(Pixel coordinate grounding data)
---------------
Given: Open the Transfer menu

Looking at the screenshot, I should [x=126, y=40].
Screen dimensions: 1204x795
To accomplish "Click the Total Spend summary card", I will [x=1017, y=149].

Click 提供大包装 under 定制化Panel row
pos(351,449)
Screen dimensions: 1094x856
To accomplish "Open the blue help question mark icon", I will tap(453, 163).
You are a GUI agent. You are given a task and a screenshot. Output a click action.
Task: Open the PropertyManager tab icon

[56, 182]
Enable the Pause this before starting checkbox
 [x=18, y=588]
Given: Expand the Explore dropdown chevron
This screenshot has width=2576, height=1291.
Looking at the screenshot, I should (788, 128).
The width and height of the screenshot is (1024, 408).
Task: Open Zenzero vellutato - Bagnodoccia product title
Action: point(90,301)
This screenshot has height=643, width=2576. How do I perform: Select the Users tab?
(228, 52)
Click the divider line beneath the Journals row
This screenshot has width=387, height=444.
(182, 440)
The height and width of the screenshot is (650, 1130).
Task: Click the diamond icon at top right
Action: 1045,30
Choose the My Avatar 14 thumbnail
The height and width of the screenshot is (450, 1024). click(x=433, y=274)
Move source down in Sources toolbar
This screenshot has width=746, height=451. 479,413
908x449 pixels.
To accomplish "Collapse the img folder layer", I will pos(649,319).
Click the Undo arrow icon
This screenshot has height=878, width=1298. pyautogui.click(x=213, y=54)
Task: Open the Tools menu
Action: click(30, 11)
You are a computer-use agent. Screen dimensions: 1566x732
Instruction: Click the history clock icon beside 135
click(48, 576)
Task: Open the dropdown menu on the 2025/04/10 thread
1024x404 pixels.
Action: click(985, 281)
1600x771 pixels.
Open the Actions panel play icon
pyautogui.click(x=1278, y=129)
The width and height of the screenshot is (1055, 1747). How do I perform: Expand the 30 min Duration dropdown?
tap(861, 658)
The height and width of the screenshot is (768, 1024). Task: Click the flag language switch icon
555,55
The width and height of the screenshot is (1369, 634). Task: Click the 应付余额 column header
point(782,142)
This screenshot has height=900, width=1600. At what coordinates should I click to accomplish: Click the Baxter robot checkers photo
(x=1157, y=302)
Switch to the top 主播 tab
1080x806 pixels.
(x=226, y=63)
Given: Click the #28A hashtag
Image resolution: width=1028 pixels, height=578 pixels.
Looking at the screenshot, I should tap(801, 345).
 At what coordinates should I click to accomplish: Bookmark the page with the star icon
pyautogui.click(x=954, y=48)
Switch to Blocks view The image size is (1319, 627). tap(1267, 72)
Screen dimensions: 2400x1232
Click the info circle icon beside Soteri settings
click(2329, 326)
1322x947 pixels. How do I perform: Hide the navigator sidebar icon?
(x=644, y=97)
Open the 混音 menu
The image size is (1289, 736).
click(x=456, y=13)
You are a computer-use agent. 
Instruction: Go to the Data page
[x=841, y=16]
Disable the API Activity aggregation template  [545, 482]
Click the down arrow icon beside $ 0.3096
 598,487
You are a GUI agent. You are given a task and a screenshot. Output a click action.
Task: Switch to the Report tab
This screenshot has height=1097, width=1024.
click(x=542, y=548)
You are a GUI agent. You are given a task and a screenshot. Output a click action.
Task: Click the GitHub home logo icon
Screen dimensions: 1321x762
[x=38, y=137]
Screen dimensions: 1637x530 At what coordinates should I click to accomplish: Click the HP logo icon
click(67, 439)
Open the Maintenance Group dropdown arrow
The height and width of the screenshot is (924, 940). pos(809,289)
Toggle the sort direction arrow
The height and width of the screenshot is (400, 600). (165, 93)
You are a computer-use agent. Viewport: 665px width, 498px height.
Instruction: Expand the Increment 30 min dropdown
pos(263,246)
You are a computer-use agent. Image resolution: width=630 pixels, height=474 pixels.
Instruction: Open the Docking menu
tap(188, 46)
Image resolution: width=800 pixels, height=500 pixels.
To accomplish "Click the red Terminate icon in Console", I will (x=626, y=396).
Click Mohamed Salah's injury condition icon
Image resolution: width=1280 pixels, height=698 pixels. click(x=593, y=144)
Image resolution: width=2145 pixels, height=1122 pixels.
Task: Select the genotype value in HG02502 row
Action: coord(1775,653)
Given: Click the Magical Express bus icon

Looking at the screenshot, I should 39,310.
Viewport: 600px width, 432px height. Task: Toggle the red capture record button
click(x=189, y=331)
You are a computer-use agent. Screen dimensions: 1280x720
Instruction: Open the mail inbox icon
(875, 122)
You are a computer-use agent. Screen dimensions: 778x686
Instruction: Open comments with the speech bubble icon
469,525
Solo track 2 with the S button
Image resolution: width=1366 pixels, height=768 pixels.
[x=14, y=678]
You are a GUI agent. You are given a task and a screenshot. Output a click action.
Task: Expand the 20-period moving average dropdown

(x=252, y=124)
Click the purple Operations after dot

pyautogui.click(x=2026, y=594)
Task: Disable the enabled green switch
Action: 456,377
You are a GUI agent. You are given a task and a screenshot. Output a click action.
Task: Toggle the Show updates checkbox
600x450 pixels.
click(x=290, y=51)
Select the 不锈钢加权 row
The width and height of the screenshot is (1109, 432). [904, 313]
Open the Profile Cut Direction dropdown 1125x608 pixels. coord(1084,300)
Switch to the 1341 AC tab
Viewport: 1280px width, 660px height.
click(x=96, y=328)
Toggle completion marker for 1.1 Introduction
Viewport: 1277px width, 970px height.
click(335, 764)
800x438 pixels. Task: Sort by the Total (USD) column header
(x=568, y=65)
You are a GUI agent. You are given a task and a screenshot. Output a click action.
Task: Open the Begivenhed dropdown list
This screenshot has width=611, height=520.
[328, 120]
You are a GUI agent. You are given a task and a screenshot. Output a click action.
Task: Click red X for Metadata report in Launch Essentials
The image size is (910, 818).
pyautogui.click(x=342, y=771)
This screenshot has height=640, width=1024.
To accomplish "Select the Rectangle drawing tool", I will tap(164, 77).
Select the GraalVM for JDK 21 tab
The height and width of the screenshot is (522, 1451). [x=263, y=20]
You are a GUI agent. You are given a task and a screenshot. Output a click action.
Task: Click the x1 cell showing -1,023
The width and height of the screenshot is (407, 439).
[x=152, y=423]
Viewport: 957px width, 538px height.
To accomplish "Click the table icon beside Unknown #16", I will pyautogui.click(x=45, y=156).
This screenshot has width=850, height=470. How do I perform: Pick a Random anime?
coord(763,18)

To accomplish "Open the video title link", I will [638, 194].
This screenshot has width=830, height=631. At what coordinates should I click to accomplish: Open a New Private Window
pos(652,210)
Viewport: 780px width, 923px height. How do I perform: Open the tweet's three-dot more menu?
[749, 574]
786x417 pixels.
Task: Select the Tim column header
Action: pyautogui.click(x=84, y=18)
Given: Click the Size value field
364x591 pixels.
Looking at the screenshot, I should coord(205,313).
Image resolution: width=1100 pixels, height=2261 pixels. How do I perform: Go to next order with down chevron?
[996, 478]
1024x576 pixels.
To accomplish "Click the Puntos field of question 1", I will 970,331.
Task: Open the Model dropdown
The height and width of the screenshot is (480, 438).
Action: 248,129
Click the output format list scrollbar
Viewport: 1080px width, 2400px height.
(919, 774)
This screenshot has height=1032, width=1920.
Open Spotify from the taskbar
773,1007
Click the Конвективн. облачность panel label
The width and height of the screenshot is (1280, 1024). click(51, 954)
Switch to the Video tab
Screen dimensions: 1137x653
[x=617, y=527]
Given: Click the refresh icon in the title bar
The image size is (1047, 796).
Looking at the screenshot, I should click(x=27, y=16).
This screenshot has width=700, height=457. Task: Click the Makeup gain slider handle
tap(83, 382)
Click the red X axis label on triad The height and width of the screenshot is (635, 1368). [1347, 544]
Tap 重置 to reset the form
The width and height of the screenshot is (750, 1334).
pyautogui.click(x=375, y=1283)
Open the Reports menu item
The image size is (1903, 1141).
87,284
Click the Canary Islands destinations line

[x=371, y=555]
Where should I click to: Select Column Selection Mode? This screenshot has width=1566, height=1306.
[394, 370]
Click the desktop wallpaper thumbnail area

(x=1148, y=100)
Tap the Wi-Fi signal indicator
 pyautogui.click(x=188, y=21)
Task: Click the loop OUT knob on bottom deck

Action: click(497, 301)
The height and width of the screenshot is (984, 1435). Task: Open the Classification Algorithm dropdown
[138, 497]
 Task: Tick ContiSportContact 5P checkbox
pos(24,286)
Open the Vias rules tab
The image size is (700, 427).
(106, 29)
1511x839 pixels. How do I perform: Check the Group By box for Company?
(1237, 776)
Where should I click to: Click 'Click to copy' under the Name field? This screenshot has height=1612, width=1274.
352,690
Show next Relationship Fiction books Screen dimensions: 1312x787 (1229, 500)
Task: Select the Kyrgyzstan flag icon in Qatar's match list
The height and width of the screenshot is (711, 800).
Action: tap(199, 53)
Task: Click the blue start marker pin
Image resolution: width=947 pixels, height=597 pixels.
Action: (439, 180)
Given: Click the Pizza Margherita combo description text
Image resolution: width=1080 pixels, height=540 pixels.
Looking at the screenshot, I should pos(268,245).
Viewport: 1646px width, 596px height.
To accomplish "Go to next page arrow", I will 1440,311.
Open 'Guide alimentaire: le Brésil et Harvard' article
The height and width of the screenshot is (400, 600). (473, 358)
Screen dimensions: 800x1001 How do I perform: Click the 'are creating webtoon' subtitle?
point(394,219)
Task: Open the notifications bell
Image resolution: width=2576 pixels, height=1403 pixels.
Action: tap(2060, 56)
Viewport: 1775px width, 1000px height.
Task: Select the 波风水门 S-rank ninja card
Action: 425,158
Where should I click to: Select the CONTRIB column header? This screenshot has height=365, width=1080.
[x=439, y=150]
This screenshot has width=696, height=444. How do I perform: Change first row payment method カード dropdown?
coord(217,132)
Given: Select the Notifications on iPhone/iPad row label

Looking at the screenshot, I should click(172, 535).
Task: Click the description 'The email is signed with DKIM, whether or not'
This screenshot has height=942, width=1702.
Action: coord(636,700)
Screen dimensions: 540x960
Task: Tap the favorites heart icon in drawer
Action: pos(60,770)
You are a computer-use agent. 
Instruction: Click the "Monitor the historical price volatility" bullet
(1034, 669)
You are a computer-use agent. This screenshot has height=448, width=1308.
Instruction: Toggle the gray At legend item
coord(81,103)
---------------
## What is expected
The lines above from the one containing "The height and width of the screenshot is (480, 438)." through the one containing "Viewport: 1646px width, 596px height." are to be set down exactly, and no others.

## Response to this task
The height and width of the screenshot is (480, 438).
Action: 248,129
Click the output format list scrollbar
Viewport: 1080px width, 2400px height.
(919, 774)
This screenshot has height=1032, width=1920.
Open Spotify from the taskbar
773,1007
Click the Конвективн. облачность panel label
The width and height of the screenshot is (1280, 1024). click(51, 954)
Switch to the Video tab
Screen dimensions: 1137x653
[x=617, y=527]
Given: Click the refresh icon in the title bar
The image size is (1047, 796).
Looking at the screenshot, I should click(x=27, y=16).
This screenshot has width=700, height=457. Task: Click the Makeup gain slider handle
tap(83, 382)
Click the red X axis label on triad The height and width of the screenshot is (635, 1368). [1347, 544]
Tap 重置 to reset the form
The width and height of the screenshot is (750, 1334).
pyautogui.click(x=375, y=1283)
Open the Reports menu item
The image size is (1903, 1141).
87,284
Click the Canary Islands destinations line

[x=371, y=555]
Where should I click to: Select Column Selection Mode? This screenshot has width=1566, height=1306.
[394, 370]
Click the desktop wallpaper thumbnail area

(x=1148, y=100)
Tap the Wi-Fi signal indicator
 pyautogui.click(x=188, y=21)
Task: Click the loop OUT knob on bottom deck

Action: click(497, 301)
The height and width of the screenshot is (984, 1435). Task: Open the Classification Algorithm dropdown
[138, 497]
 Task: Tick ContiSportContact 5P checkbox
pos(24,286)
Open the Vias rules tab
The image size is (700, 427).
(106, 29)
1511x839 pixels. How do I perform: Check the Group By box for Company?
(1237, 776)
Where should I click to: Click 'Click to copy' under the Name field? This screenshot has height=1612, width=1274.
352,690
Show next Relationship Fiction books Screen dimensions: 1312x787 (1229, 500)
Task: Select the Kyrgyzstan flag icon in Qatar's match list
The height and width of the screenshot is (711, 800).
Action: tap(199, 53)
Task: Click the blue start marker pin
Image resolution: width=947 pixels, height=597 pixels.
Action: (439, 180)
Given: Click the Pizza Margherita combo description text
Image resolution: width=1080 pixels, height=540 pixels.
Looking at the screenshot, I should pos(268,245).
Viewport: 1646px width, 596px height.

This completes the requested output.